HALF MOON BAY, Calif.—Artificial intelligence is routinely touted at tech conferences and elsewhere as the “Next Big Thing” that is going to transform the customer experience and the ability of companies to better sell and market their wares. But there were also skeptical and cautionary notes sounded here, even from vendors, at the Connected Enterprise conference (running Oct. 22-25) sponsored by Constellation Research.
“There are a lot of misconceptions about what AI can do in the enterprise.
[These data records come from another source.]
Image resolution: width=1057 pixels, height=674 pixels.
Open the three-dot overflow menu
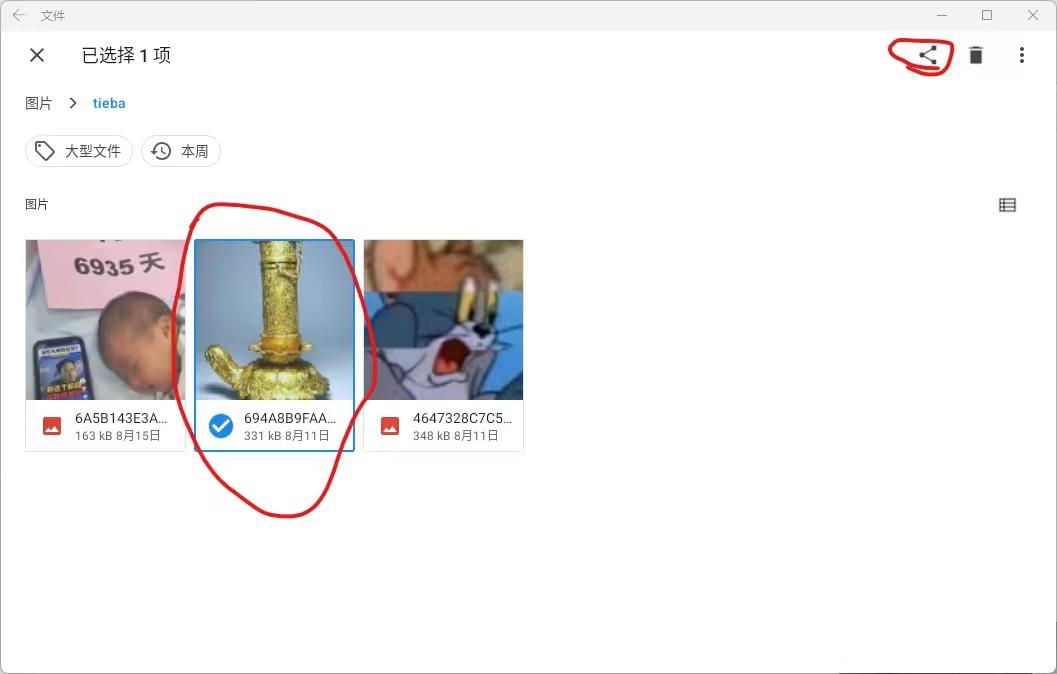1022,55
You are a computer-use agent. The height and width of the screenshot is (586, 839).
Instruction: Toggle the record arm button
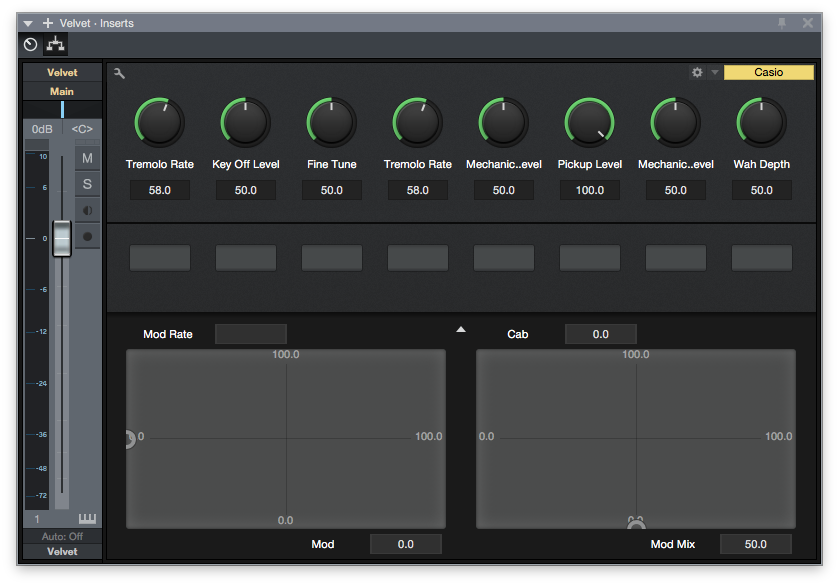tap(87, 236)
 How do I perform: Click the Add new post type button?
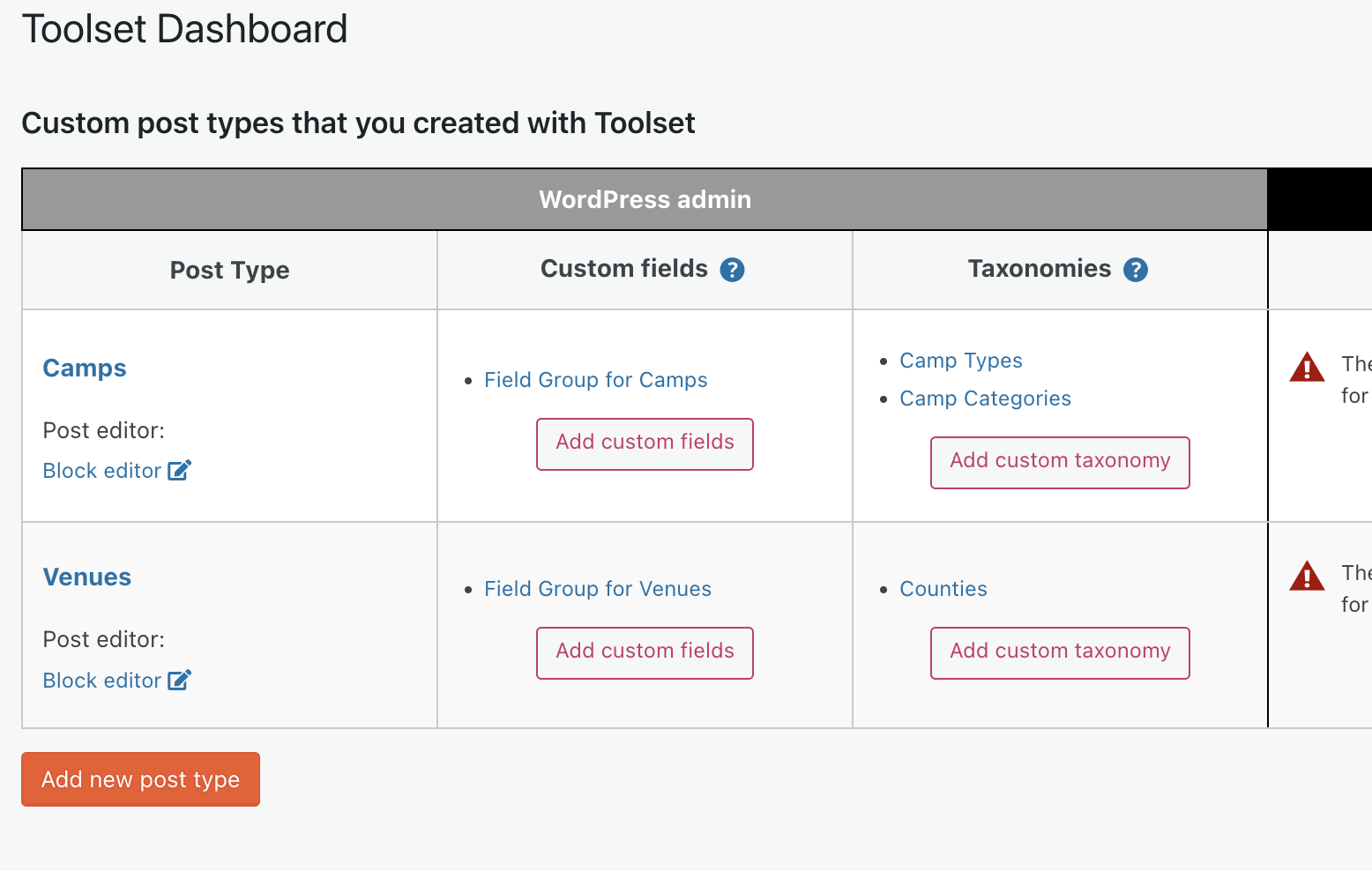[140, 779]
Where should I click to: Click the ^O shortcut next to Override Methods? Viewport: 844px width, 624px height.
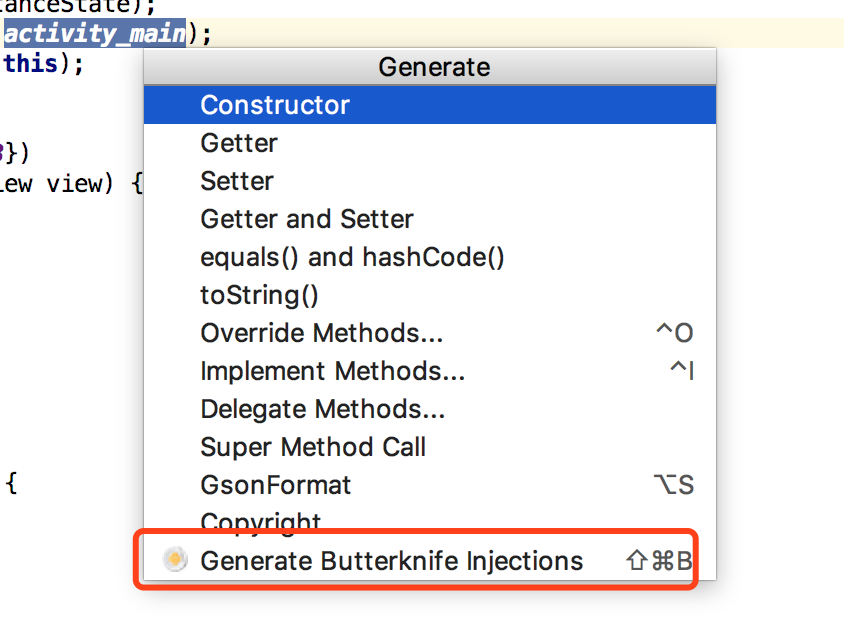point(674,333)
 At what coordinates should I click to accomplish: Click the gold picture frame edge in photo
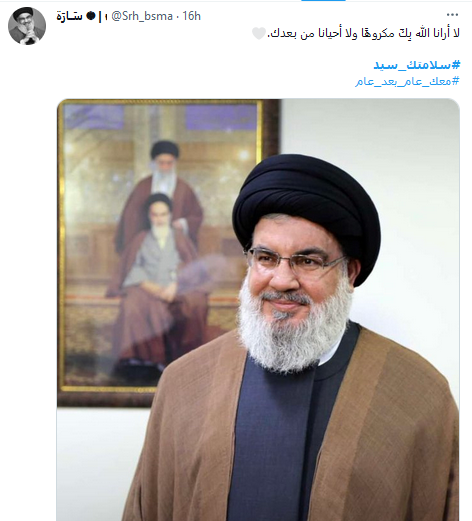pyautogui.click(x=60, y=247)
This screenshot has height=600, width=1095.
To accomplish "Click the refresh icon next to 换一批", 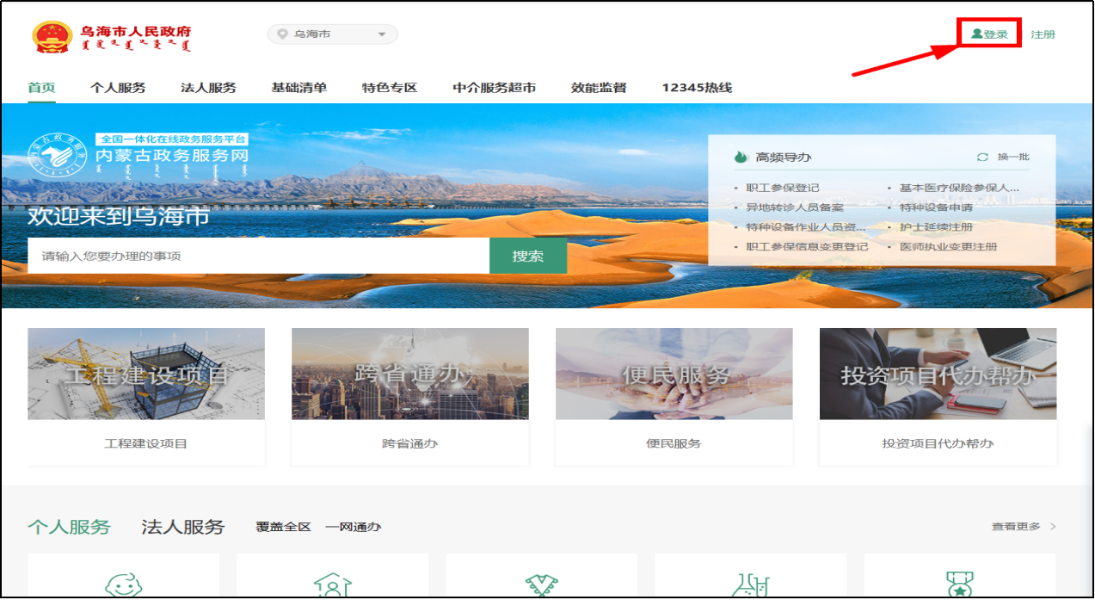I will tap(982, 156).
I would focus on really picking a specific problem,” said Inhi Cho Suh, general manager of Watson Customer Engagement at IBM.
For customers of IBM’s Watson AI supercomputer services, Suh said it’s important to focus on precise algorithms for small sets of data. “The language of business is incredibly unique,” said Suh. “Ask the marketing team or the supply team for the definition of ‘customer’ and ‘order,’ and you might get different answers.”
Estaban Kolsky, principal and founder of Think Jar, a research and advisory firm focused on customer strategies, agreed. “You don’t get to good AI without good data; no one has.”
Another key point is that AI systems evolve. “The big thing with AI is you have to exercise it often. If you use it infrequently, it’s hard to coach it to do what you want. It has to learn,” said Marge Breya, chief marketing officer at Microstrategy.
Jennifer Hewit, who leads the Cognitive and Digital Services department at Credit Suisse, used AI to deploy a new kind of virtual IT service desk at the company called Amelia. The project rolled out slowly, which she said was a deliberate strategy to see how it worked.
When Amelia went live in December of 2017, it proved to be about 23 percent effective at answering employee questions. As with chatbots, an inquiry gets bumped up to a live agent if the virtual help isn’t effective. “One thing we learned was not to let the system fake knowing. That was huge,” said Hewit.
Amelia was initially designed as an avatar, but is now voice only. “We took that down because she looked too much like a robot,” said Hewit. The focus is on common, simple problems tech support deals with like email is stuck or a password needs to be reset. In the past year, the staff at Credit Suisse has helped to train the system that is now 85 percent effective at answering questions and serves 76,000 users in 40 countries.
Training Human Beings
While it’s well-known that AI systems need to be taught or learn from their mistakes, these systems are also training the humans who use them, warned Liza Lichtinger, owner of Future Design Station, a company that does research in human computer interaction.
“The language we deliver to devices is rewiring and remapping people’s brains, and that projects into their social interactions,” said Lichtinger.
Recently Lichtinger was doing some consulting work for a company bringing out a new virtual agent for personalized health care. In one crisis scenario the app responded: “Is the victim alive?”
“I jumped when I heard that. Suddenly it was a ‘victim’ not a patient. That changes our paradigm of how we see humans. It just shows that companies aren’t always sure about language and the messaging they’re sending people,” she said.
As these AI systems get more sophisticated, they will pick up on visual cues thanks to the inclusion of biometric data. “This new area into social signaling is going gangbusters at Stanford University where it’s about capturing how engaged you are looking at specific content,” said Lisa Hammitt, global vice president of artificial intelligence at Visa. “Ethics has to come to the forefront as we look at how we are personalizing the experience and trying to predict intent.”
Hammitt said Visa has developed a data bill of rights that is known internally as “rules for being less creepy.”
“You have to expose what the algorithm is doing. If it says you are a karate expert but you hate karate, you have to let people see that and be able to update it,” said Hammitt.